Gli stessi accordi raggiunti nelle ultime ore con Gheddafi sono significativi, e inquietanti. In apparenza Gheddafi s'è allarmato, osservando l'esempio di Saddam. Ma in realtà è stato un lungo negoziato, a persuadere e costringere il dittatore libico. Un negoziato oculato, condotto in parallelo da Onu e Casa Bianca. Era dunque possibile smantellare un programma di armi biologiche e chimiche, senza guerra preventiva. Gheddafi non ha dovuto subire un'aggressione come Baghdad: è stato piegato dalla diplomazia, dalle sanzioni, da una politica lenta, paziente. Lo stesso forse poteva accadere con Saddam, e secondo alcuni il rais era addirittura disposto a un passo simile a quello compiuto da Gheddafi. Lo ha rivelato sul New York Times un'inchiesta di James Risen, il 6 novembre scorso.

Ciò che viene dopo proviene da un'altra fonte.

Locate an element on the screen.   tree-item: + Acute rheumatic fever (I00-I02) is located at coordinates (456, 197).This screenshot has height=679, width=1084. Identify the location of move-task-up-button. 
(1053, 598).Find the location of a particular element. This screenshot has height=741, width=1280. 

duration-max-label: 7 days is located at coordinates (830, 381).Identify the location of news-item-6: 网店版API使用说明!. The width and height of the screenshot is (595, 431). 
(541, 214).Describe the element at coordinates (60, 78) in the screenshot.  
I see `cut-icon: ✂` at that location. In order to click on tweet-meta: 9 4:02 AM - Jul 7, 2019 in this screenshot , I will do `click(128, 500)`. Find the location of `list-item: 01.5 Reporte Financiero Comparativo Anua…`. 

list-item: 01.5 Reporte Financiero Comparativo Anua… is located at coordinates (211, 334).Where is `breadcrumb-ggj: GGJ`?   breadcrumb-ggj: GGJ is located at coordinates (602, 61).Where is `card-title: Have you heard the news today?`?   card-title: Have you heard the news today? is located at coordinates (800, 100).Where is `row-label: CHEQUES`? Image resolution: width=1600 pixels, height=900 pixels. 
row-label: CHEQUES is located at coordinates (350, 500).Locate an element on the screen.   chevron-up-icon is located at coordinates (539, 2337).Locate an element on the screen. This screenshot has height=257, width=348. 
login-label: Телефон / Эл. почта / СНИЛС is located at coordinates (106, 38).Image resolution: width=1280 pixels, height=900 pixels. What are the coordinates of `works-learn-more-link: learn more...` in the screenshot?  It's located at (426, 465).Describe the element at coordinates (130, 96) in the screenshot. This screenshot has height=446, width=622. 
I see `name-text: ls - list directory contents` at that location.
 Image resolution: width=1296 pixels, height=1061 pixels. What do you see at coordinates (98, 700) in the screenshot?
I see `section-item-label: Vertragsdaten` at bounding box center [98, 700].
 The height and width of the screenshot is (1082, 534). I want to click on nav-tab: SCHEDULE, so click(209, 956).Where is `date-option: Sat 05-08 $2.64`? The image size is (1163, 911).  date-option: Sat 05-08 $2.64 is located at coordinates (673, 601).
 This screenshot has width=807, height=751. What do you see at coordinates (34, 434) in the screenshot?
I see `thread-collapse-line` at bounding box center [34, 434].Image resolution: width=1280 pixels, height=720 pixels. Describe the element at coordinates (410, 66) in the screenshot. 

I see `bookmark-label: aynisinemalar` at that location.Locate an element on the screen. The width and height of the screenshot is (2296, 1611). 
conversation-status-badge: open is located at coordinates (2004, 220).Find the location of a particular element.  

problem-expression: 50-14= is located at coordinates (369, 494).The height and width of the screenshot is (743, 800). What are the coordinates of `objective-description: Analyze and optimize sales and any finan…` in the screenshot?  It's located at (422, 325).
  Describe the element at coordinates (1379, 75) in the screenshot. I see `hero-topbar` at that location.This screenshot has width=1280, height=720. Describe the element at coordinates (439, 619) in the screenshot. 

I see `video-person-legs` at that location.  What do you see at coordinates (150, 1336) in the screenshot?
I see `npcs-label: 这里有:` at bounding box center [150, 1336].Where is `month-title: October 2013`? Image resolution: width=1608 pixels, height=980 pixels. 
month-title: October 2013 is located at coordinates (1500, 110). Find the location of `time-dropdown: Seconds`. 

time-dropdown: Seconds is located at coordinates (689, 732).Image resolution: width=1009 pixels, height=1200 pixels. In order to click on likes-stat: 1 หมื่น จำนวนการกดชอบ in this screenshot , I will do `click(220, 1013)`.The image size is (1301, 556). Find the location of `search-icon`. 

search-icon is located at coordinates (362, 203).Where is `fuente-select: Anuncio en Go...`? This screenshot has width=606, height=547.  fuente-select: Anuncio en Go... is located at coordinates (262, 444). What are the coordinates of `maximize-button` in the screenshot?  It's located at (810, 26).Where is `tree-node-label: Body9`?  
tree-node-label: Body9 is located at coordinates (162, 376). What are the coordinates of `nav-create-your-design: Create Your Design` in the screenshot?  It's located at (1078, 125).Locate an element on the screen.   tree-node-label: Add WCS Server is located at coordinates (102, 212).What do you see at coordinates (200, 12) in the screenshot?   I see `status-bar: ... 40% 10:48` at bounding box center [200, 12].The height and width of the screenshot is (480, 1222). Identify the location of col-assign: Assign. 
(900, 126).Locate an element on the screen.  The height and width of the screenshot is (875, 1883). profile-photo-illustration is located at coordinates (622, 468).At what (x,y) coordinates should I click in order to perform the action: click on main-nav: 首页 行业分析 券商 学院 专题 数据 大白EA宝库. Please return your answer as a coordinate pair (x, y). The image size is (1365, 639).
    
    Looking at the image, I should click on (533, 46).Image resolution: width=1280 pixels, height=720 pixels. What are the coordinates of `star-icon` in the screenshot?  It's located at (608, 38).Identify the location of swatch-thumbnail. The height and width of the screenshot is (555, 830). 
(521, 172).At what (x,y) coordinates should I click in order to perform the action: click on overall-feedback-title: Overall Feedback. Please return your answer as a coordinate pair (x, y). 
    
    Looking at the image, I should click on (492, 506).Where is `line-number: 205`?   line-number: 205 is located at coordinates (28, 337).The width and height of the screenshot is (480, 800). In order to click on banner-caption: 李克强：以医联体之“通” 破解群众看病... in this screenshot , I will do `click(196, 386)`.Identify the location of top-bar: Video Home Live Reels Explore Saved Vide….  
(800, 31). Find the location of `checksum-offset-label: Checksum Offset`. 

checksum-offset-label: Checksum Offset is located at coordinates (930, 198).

Il dittatore era pronto a concessioni essenziali, poco prima che la guerra scoppiasse: a smantellare le armi, ad accogliere in Iraq ispettori americani, a organizzare libere elezioni sotto controllo internazionale. Può darsi fosse un bluff, ma nessuno ha chiesto di vedere le carte, e la pazienza avuta con Gheddafi non c'è stata con Saddam. Forse perché bastano quei Due Minuti di Odio, a seminare nel mondo la cultura della paura e a presentare l'America come potenza capace non solo di diffondere umanità ma anche di negarla. Gli schermi piccoli e grandi s'accendono, e tutti siamo mobilitati in una guerra che ha da essere senza fine. Fin tanto che dura questa paura e questo stato d'emergenza bellico, dimenticheremo meglio quel che per Washington sta diventando sempre più difficile, soprattutto ora che il nemico è catturato: costruire la pace e la democrazia, e non solo fare guerre prima che il pericolo si manifesti, e senza che il pericolo sia stato ancora provato.